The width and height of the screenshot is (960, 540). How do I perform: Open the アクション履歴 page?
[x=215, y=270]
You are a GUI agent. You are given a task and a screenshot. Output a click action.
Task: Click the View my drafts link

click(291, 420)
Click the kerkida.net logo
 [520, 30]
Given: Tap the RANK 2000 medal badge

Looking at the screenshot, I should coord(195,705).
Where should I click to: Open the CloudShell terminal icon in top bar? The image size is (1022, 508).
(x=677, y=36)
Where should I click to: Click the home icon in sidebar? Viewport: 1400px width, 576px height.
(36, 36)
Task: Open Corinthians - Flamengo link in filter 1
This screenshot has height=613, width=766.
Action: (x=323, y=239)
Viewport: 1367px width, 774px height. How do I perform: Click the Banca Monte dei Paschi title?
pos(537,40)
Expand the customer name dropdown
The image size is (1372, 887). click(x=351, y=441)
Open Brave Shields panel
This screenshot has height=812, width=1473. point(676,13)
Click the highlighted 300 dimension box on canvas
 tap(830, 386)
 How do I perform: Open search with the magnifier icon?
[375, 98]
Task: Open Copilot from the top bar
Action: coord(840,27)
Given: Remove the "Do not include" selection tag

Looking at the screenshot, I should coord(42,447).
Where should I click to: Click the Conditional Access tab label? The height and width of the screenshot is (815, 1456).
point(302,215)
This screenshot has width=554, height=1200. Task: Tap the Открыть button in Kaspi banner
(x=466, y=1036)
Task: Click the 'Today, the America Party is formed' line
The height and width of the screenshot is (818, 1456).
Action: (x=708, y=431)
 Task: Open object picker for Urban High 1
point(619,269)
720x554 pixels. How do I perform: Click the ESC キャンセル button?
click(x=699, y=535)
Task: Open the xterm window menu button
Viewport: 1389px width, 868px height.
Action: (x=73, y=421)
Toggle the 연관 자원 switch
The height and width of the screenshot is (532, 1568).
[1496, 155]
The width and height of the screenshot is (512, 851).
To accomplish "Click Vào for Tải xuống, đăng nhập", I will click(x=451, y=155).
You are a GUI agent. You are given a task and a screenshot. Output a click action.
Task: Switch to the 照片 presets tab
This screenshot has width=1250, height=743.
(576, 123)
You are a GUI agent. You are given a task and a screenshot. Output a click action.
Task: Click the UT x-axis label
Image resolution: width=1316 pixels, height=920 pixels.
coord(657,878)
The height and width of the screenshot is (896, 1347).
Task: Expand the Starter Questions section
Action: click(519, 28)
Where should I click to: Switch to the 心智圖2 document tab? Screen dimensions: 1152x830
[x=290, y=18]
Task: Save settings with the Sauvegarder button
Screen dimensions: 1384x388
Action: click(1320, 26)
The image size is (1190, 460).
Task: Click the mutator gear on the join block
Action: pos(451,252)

........

__Requirement__: Reproduce the data exactly, character for character.

__Exercise solution__:
The width and height of the screenshot is (960, 540). How do I perform: Open the アクション履歴 page?
[x=215, y=270]
You are a GUI agent. You are given a task and a screenshot. Output a click action.
Task: Click the View my drafts link

click(291, 420)
Click the kerkida.net logo
 [520, 30]
Given: Tap the RANK 2000 medal badge

Looking at the screenshot, I should coord(195,705).
Where should I click to: Open the CloudShell terminal icon in top bar? The image size is (1022, 508).
(x=677, y=36)
Where should I click to: Click the home icon in sidebar? Viewport: 1400px width, 576px height.
(36, 36)
Task: Open Corinthians - Flamengo link in filter 1
This screenshot has height=613, width=766.
Action: (x=323, y=239)
Viewport: 1367px width, 774px height. How do I perform: Click the Banca Monte dei Paschi title?
pos(537,40)
Expand the customer name dropdown
The image size is (1372, 887). click(x=351, y=441)
Open Brave Shields panel
This screenshot has height=812, width=1473. point(676,13)
Click the highlighted 300 dimension box on canvas
 tap(830, 386)
 How do I perform: Open search with the magnifier icon?
[375, 98]
Task: Open Copilot from the top bar
Action: coord(840,27)
Given: Remove the "Do not include" selection tag

Looking at the screenshot, I should coord(42,447).
Where should I click to: Click the Conditional Access tab label? The height and width of the screenshot is (815, 1456).
point(302,215)
This screenshot has width=554, height=1200. Task: Tap the Открыть button in Kaspi banner
(x=466, y=1036)
Task: Click the 'Today, the America Party is formed' line
The height and width of the screenshot is (818, 1456).
Action: (x=708, y=431)
 Task: Open object picker for Urban High 1
point(619,269)
720x554 pixels. How do I perform: Click the ESC キャンセル button?
click(x=699, y=535)
Task: Open the xterm window menu button
Viewport: 1389px width, 868px height.
Action: (x=73, y=421)
Toggle the 연관 자원 switch
The height and width of the screenshot is (532, 1568).
[1496, 155]
The width and height of the screenshot is (512, 851).
To accomplish "Click Vào for Tải xuống, đăng nhập", I will click(x=451, y=155).
You are a GUI agent. You are given a task and a screenshot. Output a click action.
Task: Switch to the 照片 presets tab
This screenshot has width=1250, height=743.
(576, 123)
You are a GUI agent. You are given a task and a screenshot. Output a click action.
Task: Click the UT x-axis label
Image resolution: width=1316 pixels, height=920 pixels.
coord(657,878)
The height and width of the screenshot is (896, 1347).
Task: Expand the Starter Questions section
Action: click(519, 28)
Where should I click to: Switch to the 心智圖2 document tab? Screen dimensions: 1152x830
[x=290, y=18]
Task: Save settings with the Sauvegarder button
Screen dimensions: 1384x388
Action: click(1320, 26)
The image size is (1190, 460).
Task: Click the mutator gear on the join block
Action: pos(451,252)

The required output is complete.